_Source data_:
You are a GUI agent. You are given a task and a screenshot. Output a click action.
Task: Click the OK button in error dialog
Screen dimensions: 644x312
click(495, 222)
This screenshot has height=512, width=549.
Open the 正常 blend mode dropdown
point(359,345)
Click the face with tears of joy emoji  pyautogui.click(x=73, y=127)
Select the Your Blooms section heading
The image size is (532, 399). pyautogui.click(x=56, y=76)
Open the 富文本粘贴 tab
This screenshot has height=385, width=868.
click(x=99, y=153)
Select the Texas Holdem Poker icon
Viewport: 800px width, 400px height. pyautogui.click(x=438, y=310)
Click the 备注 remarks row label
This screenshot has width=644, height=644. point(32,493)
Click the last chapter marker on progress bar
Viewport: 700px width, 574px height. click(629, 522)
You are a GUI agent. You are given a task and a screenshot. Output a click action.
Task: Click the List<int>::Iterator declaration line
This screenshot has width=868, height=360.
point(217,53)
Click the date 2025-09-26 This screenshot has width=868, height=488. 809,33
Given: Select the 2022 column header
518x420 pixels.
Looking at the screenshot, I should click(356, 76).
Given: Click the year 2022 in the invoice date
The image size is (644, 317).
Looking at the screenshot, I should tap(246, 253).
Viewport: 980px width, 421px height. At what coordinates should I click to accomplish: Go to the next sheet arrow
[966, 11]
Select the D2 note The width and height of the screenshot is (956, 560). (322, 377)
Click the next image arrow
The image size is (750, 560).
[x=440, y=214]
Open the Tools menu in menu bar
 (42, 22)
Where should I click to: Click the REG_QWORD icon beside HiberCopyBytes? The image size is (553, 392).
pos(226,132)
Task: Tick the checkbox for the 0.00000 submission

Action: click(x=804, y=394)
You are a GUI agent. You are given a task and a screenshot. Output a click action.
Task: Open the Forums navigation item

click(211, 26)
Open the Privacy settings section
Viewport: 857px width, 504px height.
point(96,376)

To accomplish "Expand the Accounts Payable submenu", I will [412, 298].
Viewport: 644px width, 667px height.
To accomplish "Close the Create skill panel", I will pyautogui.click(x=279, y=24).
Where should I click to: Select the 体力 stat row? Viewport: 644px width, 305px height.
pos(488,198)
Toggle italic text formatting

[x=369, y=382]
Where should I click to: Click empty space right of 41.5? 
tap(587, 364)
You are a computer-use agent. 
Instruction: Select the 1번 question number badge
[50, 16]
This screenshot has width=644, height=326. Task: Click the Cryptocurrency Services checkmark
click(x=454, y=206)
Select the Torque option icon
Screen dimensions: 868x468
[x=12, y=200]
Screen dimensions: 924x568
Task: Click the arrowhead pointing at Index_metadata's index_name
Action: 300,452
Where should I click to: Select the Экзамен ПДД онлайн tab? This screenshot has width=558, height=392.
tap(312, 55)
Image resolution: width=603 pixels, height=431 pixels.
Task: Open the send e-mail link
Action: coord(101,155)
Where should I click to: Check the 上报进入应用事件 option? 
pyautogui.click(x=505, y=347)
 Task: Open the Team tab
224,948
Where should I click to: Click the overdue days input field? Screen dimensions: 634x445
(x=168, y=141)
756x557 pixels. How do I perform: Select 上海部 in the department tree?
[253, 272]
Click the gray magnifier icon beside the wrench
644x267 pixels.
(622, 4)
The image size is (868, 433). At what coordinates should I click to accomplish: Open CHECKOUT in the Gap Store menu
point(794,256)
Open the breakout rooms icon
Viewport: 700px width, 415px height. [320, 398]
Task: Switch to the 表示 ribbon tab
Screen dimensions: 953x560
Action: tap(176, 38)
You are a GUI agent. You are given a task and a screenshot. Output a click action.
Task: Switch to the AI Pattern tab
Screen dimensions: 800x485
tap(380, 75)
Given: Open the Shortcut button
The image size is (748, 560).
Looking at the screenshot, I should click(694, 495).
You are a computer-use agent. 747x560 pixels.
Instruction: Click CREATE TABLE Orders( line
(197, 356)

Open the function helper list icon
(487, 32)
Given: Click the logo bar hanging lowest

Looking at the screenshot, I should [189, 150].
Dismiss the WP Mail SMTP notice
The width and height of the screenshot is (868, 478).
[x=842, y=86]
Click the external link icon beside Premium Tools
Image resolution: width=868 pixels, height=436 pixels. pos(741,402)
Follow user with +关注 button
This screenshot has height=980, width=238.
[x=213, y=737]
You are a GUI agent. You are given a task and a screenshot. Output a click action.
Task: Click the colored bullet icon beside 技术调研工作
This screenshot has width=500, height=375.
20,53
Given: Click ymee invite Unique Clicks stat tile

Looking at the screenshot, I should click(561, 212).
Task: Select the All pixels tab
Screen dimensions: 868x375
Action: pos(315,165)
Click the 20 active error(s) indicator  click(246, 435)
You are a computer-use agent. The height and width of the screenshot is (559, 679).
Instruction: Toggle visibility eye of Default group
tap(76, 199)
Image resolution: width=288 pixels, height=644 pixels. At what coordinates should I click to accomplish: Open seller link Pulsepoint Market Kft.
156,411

_Exercise_:
Please give the number of lines in the material above that contain the string "computer", and nothing else.

_Written solution_:
3